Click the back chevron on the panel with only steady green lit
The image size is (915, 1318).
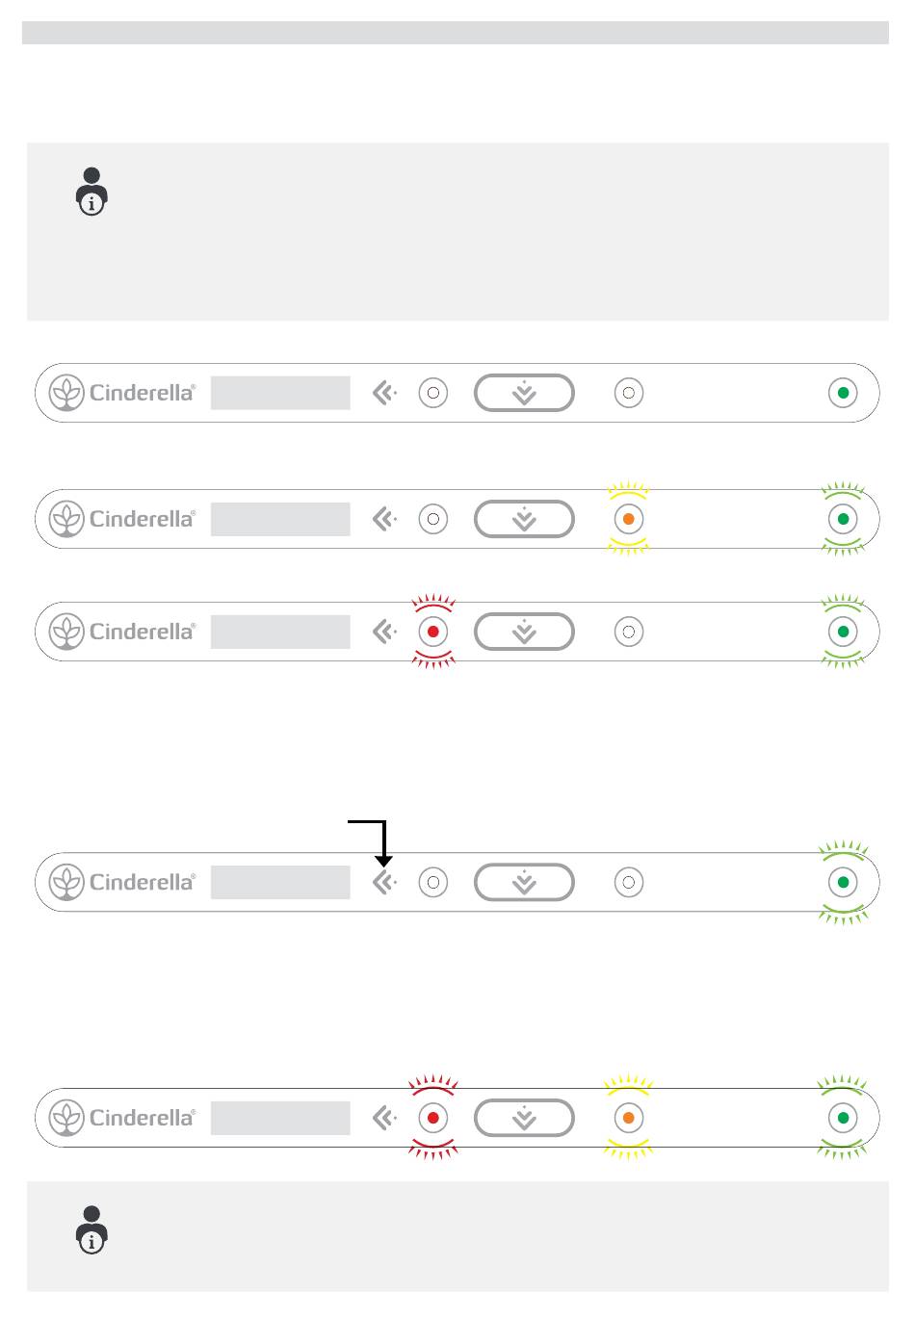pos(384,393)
--
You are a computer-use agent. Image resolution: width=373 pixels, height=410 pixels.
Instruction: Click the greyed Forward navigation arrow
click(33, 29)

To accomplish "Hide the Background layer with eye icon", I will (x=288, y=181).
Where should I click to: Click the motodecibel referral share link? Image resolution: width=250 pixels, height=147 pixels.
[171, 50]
==
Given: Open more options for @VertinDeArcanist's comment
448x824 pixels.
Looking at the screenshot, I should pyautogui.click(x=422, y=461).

**WORK TO BE COMPLETED**
If a line in the listing has "with" in it, report that line.

**ANSWER SECTION**
Click the back chevron on the panel with only steady green lit
To accomplish "Hide the Background layer with eye icon", I will (x=288, y=181).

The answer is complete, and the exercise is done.